Public School to Homeschool
Transitioning from public school to homeschool can be a challenge. Our homeschooling journey began when my oldest daughter was starting fourth grade. Initially, the idea of homeschooling was foreign. I mean, I knew a few homeschool families, well, the extreme type. I could not relate to their lifestyle. Not one bit.
That all changed, suddenly, during the spring of 2012. I was working as an Advocate for Domestic and Sexual Violence Victim. I set aside a time to pray and fast about the next step in my career. Instead, my heart was suddenly overwhelmed to homeschool. I knew following this strong conviction would require an about-face; quit my job and pull my kids out to school. I wasn’t sure if I could commit to that. I wondered, “How would I teach two kids to read?” Not to mention, Algebra!
After the initial shock simmered down, my husband and I discussed many reasons to adjust our lives for the purpose of making our children and their education a high priority. There were two main reasons that topped our list. One, our family faith and values were being drowned in a sea of adult subject matter that my daughter was being introduced to in school. The second, the quality of education was not up to par with our expectations. So, we decided to take homeschooling a year at a time, and still do.
You would think the biggest obstacle we faced during our first year of homeschooling would be related to education. However, great curriculum and diligence makes the teaching side of things manageable. To my surprise, my challenges were rebuilding my relationships with my kids and learning to keep myself calm.
Homeschooling offers families the opportunity to combat our culture and to teach morals, ethics, and values. Each family home is a ministry, an important one, and teaching our children certainly adds to that responsibility. Although the days of home educating are not perfect, the long term investment is eternal. Being together gives families the opportunity to work through challenges with solidarity and to serve one another. As a result the family unit becomes stronger. I didn’t realize how severed my relationship was with my daughter until I brought her home and intentionally poured into her life. Now, she and her sisters are flourishing with confidence.
No More Momster
Prior to homeschooling, our lives were rushed as we zipped from here to there. This fast paced lifestyle was filled with brash communication. After becoming my kids’ main influence, I needed to be sure they felt safe. This meant keeping my “momster” tendencies to a minimum. Requiring me to take a step back and reflect on my character and attitude. After all, I am still a work in progress.
Homeschool moms are consumed with curriculum and her children’s activities. I mean, we have to be. However, we need time out too. A time to recharge and care for ourselves or we will be no good to our families. Also, we need to be in tune with our stress level and know when to decompress. More importantly, we need know how to relax.

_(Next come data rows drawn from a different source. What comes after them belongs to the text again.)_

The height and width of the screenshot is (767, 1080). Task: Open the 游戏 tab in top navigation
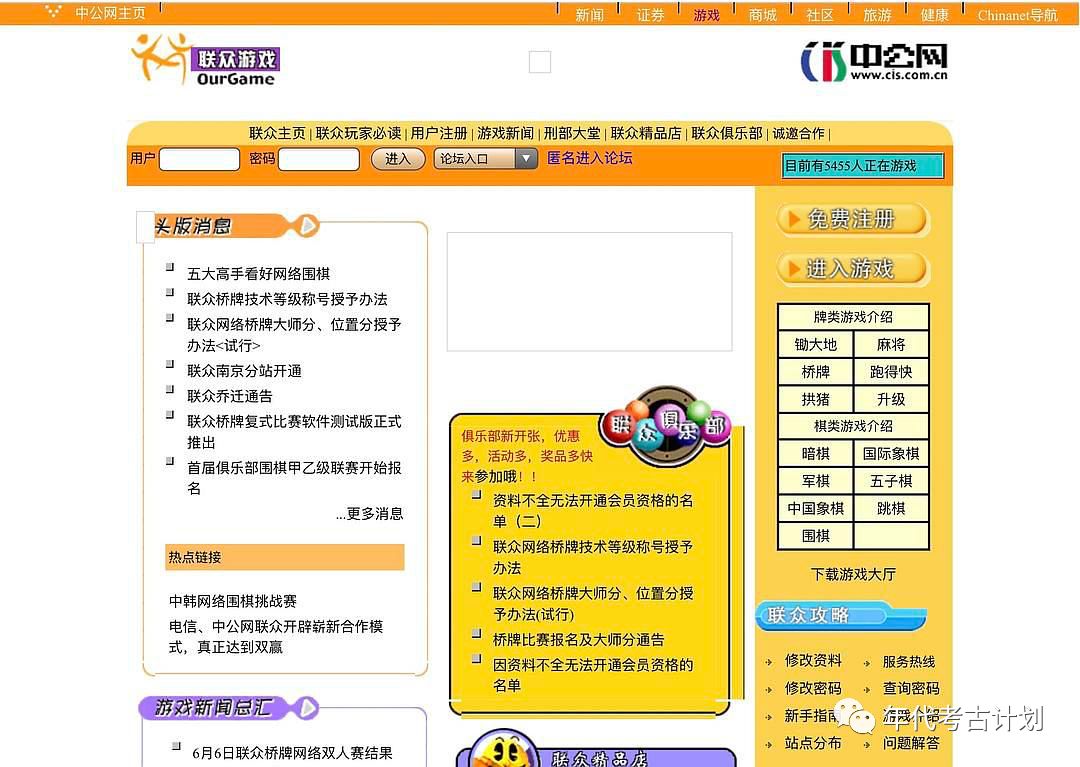[706, 15]
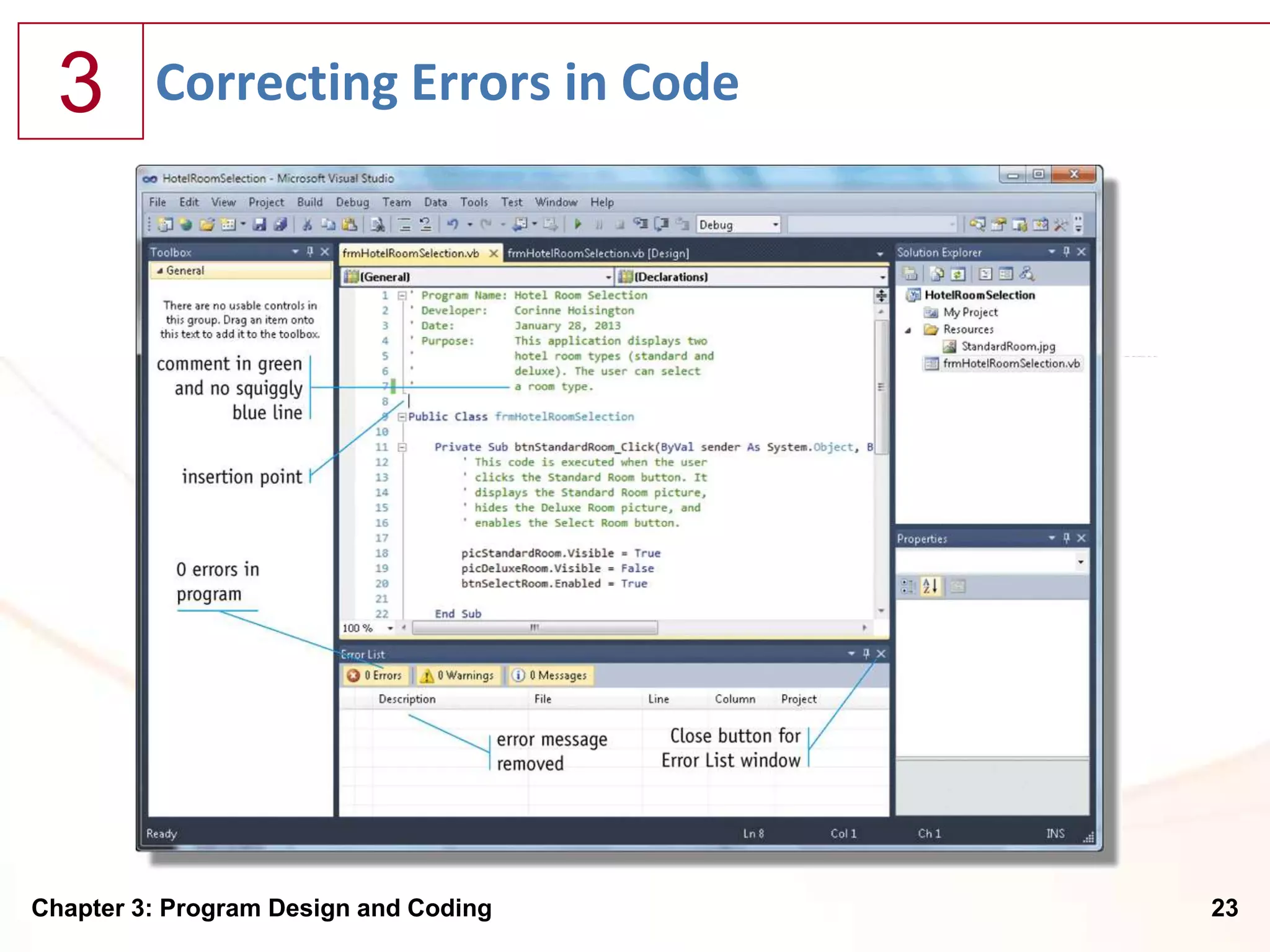Open the 100 % zoom dropdown

click(x=390, y=628)
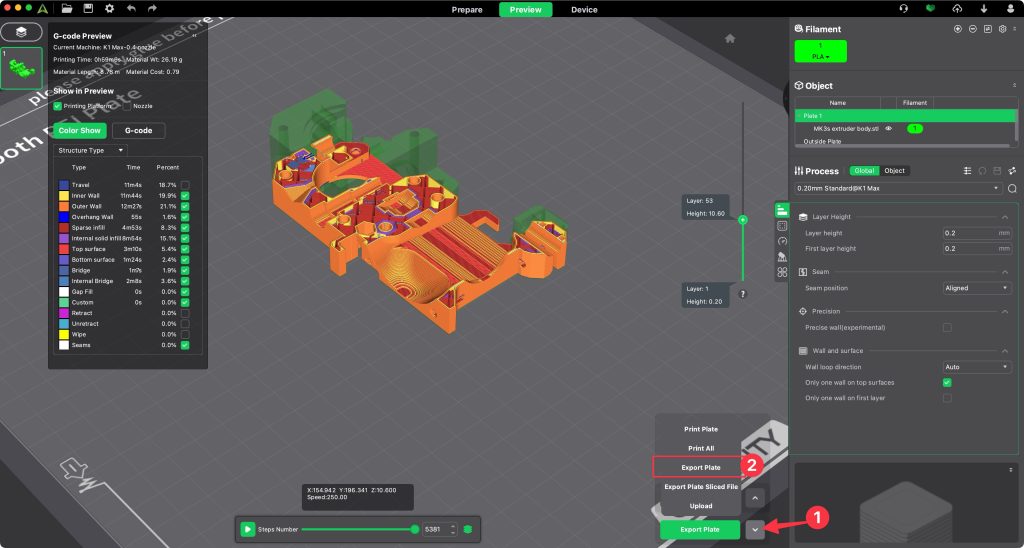1024x548 pixels.
Task: Toggle visibility eye for MK3s extruder body
Action: (888, 129)
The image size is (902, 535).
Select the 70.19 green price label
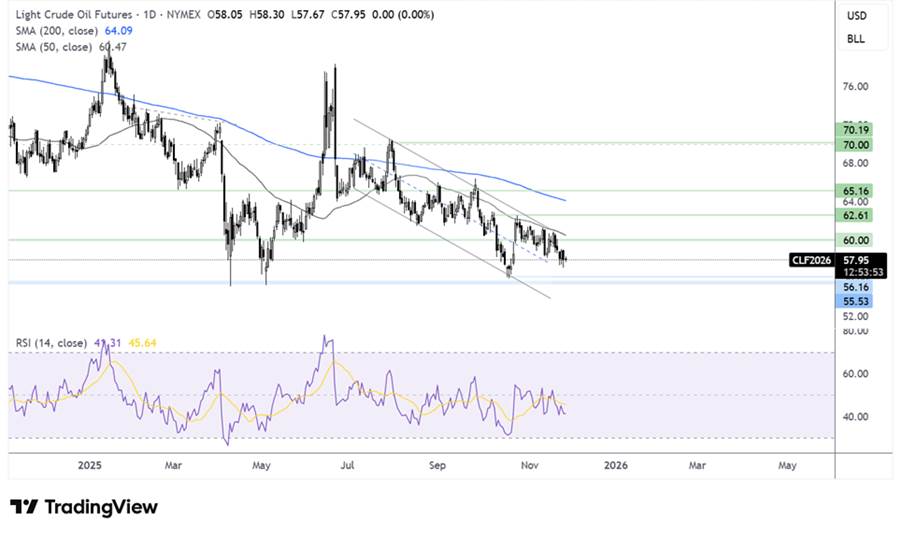coord(856,130)
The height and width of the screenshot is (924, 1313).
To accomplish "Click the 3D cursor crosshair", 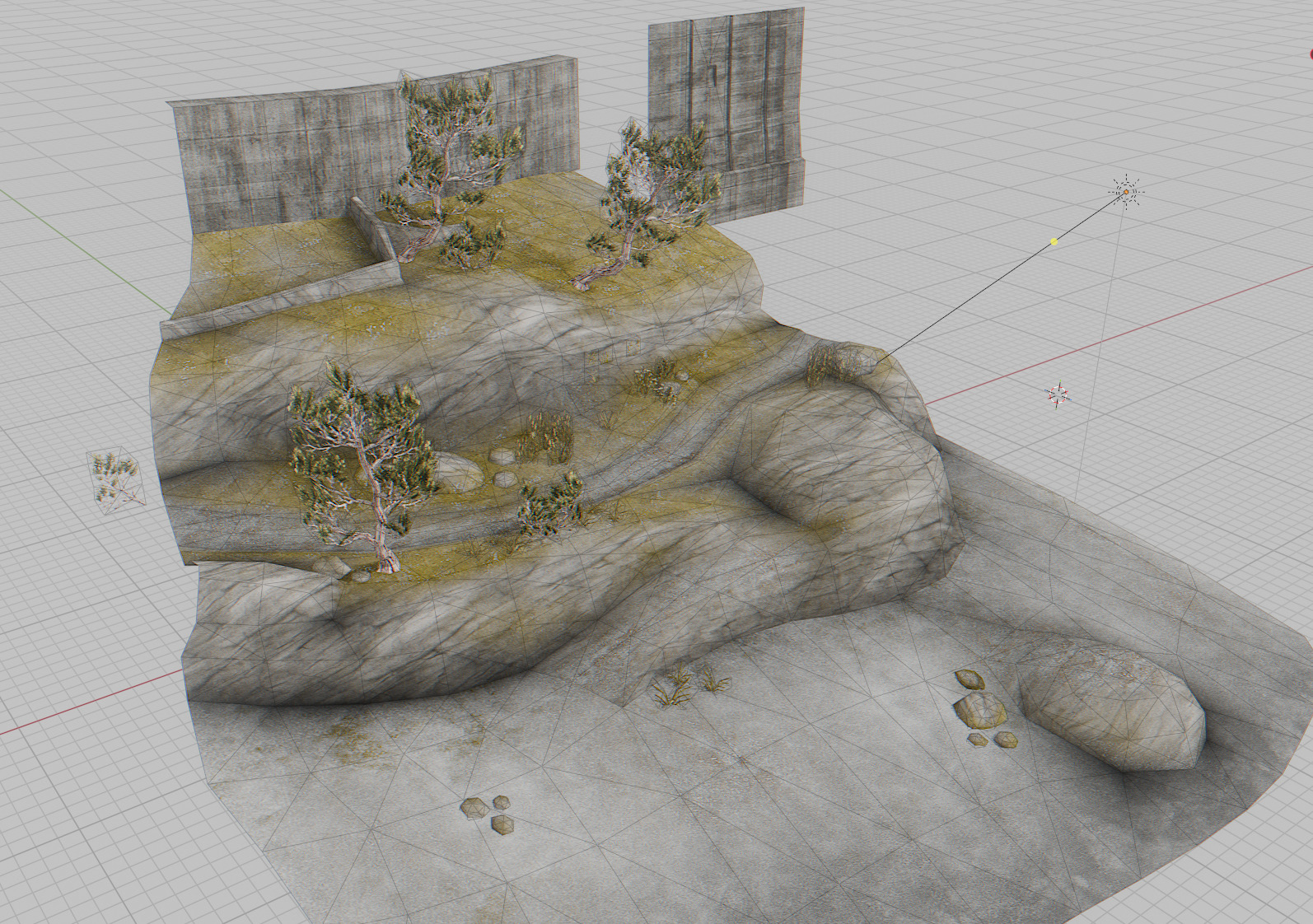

I have found simple ways to reduce stress and take care of myself which are: daily care, Quiet Time, walking, drinking tea, asking for help, and laughing. I believe these tips will work for you as well. I explain more here on how I use techniques.
On the other hand, if I may be brutally honest, the first year of homeschooling is hard. No amount of relaxation can prepare you for the challenge ahead. You just have to go for it with diligence and a willingness to be flexible. During the first year of home educating, the natural focus is curriculum and keeping the kids on task. Children who have been in school know the school routine. The real challenge for families is establishing a new lifestyle, building trust from the child as their teacher, drawing boundaries, and navigating new curriculum. The most important thing you will work on during the first year of homeschooling is building good character in yourself and your children. It is overwhelming at times and may seem impossible but, I promise, it will get better. Through every challenge keep in mind, the return of your investment will be priceless.
Mom vs. Teacher
The whole first year homeschooling is a transition. The routine gets smoother as each quarter progresses. In the beginning your kids may compare you to their teachers. The problem is we have given our power over to the school and teacher for so long. It takes a while to regain our footing and start our momentum in this area of parenting. As you build trust with your child, the comparisons fades away. Not overnight but within a several months.
Just like in business or ministry, when new management or leadership is coming into play, new trust must be built. Do your homework and plan ahead. Your child will see you have the answers and when you don’t you will learn them together. It is a process with many unknowns. Give yourself and your kids ample grace. In the meantime, here are seven things to check when dealing with bad attitudes while homeschooling.
Dealing with Perfection
Parents with a traditional mind-set towards education tend to struggle more in finding the balance between daily expectations and reality. I fall into this category and here is the deal: What you want to accomplish in a day and the amount work that is possible are not always the same thing. This leads families to compare their daily accomplishments to other families, and often leads to the feeling of inadequacy.
Each homeschool may do the same things but we all do them differently and have varying priorities. Every time you compare another family’s best day to your worst day, it will seem like you are failing. On your good days write down general notes of accomplishments to reflect upon on the bad days. There is much more progress happening than you realize.